Of all the major drugs of abuse, only marijuana is available as a natural, harvested product. The others, whether they are illicit drugs such as cocaine, heroin, methamphetamine, or legitimately produced pharmaceuticals, must be manufactured. Many problems associated with drug abuse are the result of legitimately made controlled substances being diverted from their lawful purpose into illicit drug traffic. The mission of DEA's Diversion Control Division is to prevent, detect, and investigate the diversion of controlled pharmaceuticals and listed chemicals from legitimate sources while ensuring an adequate and uninterrupted supply for legitimate medical, commercial, and scientific needs.

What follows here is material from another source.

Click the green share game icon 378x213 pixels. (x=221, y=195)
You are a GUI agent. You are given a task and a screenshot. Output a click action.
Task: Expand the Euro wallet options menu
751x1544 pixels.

Diversion of Controlled Pharmaceuticals
Many of the narcotics, depressants, and stimulants manufactured for legitimate medical use are subject to abuse and have, therefore, been brought under legal control. Under federal law, all businesses that import, export, manufacture, or distribute controlled substances; all health professionals licensed to dispense, administer, or prescribe them; and all pharmacies authorized to fill prescriptions must register with the DEA. Registrants must comply with regulatory requirements relating to drug security and recordkeeping. The DEA is also obligated under international treaties to monitor the movement of licit controlled substances across U.S. borders and to issue import and export permits for that movement.
Diversion investigations involve, but are not limited to, physicians who sell prescriptions to drug dealers or abusers; pharmacists who falsify records and subsequently sell the drugs; employees who steal from inventory and falsify orders to cover illicit sales; prescription forgers; and individuals who commit armed robbery of pharmacies and drug distributors.
Diversion of Listed Chemicals
In addition to other drugs of abuse, today’s illicit drug market offers an assortment of purely synthetic drugs that are abused by both young and old alike. These drugs are often illegally manufactured or synthesized in clandestine laboratories that require chemicals to synthesize, extract, and purify these drugs. Frequently, these clandestine laboratories pose significant public health and safety issues. Therefore, DEA has long recognized the need to monitor and control these chemicals. The enactment of the Chemical Diversion and Trafficking Act of 1988, the Domestic Chemical Diversion Control Act of 1993, the Comprehensive Methamphetamine Control Act of 1996, the Methamphetamine Anti-Proliferation Act of 2000, and the Combat Methamphetamine Epidemic Act of 2005 have established DEA’s foundation to prevent chemical diversion.
The Diversion Control Division consists of diversion investigators, special agents, chemists, pharmacologists, program analysts, and others. The office's activities include: determination of program priorities; field management oversight; coordination of major investigations; drafting and promulgation of regulations; establishment of national drug production quotas; fulfillment of U.S. obligations under drug control treaties; design and proposal of national legislation; advice and leadership on state legislation/regulatory initiatives; legal control of drugs and chemicals not previously under federal control; control of imports and exports of drugs and chemicals; computerized monitoring and tracking of the distribution of certain controlled substances; liaison with industry; and the planning and allocation of program resources.